China's territorial disputes with India in Ladakh date back to the modern founding of the two countries. And Beijing's claim lines have shifted west on at least two occasions, each involving demands for additional territory amounting to many thousands of square kilometres.

From the early 1990s until as recently as the 2018 summit in Wuhan between Chinese President Xi Jinping and Prime Minister Narendra Modi, a series of agreements and understandings have been negotiated. These measures were intended to prevent violent conflict at the LAC in order to give political authorities on both sides a chance to resolve the border dispute through negotiations, which would in turn permit the delineation of a single common boundary between the two rivals.

Citing a very similar occasion, the Indian and Chinese military commanders are once again across the table to peacefully resolve the situation in the border areas in accordance with various bilateral agreements as well as keeping in view the agreement between the leaders that peace and tranquillity in the India-China border regions is essential for the overall development of bilateral relations, as per the Ministry of External Affairs.

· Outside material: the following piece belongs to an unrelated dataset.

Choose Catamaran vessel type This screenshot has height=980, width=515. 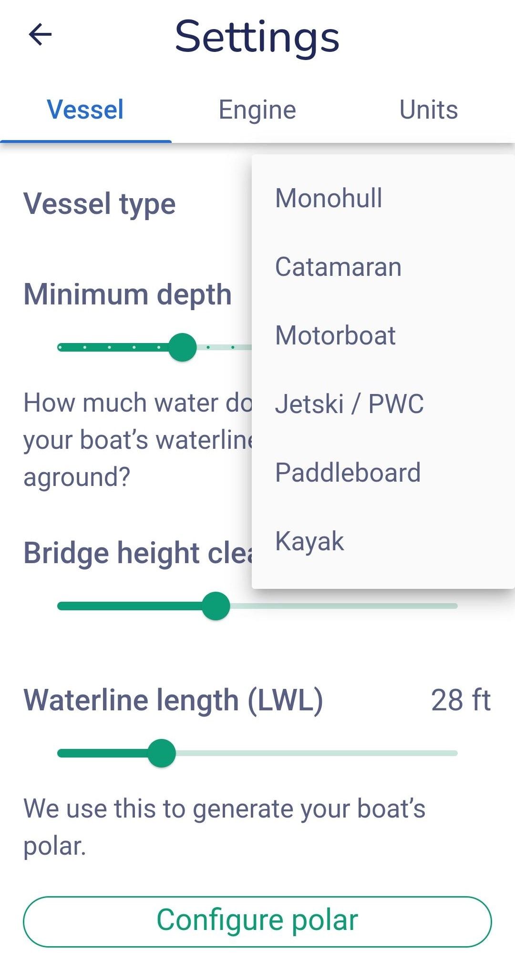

In recent weeks, India and China have maintained communication through established diplomatic and military channels to address the situation in areas along the India-China border, it said.

As the commanders level talks did not result in any immediate change in ground positions on Saturday, India and China have decided to continue to hold discussions at both military and diplomatic level to address the present dispute on LAC in the Eastern Ladakh sector.

But the think tank alerted at the same time that India now has to desperately try to catch up building permanent settlements along border lands and build up its own infrastructure commensurately, upgrade road as well as air networks along the Himalayan borders in order to thwart Chinese efforts to freeze its current superiority indefinitely.

By occupying new segments of Indian Territory, the think tank warned Beijing that "aims to change the facts on the ground either to enhance its bargaining leverage in future negotiations, to simply annex spaces it covets for political or military reasons, or to compel India to abort the ongoing infrastructure modernization that could advantage it in any future conflict".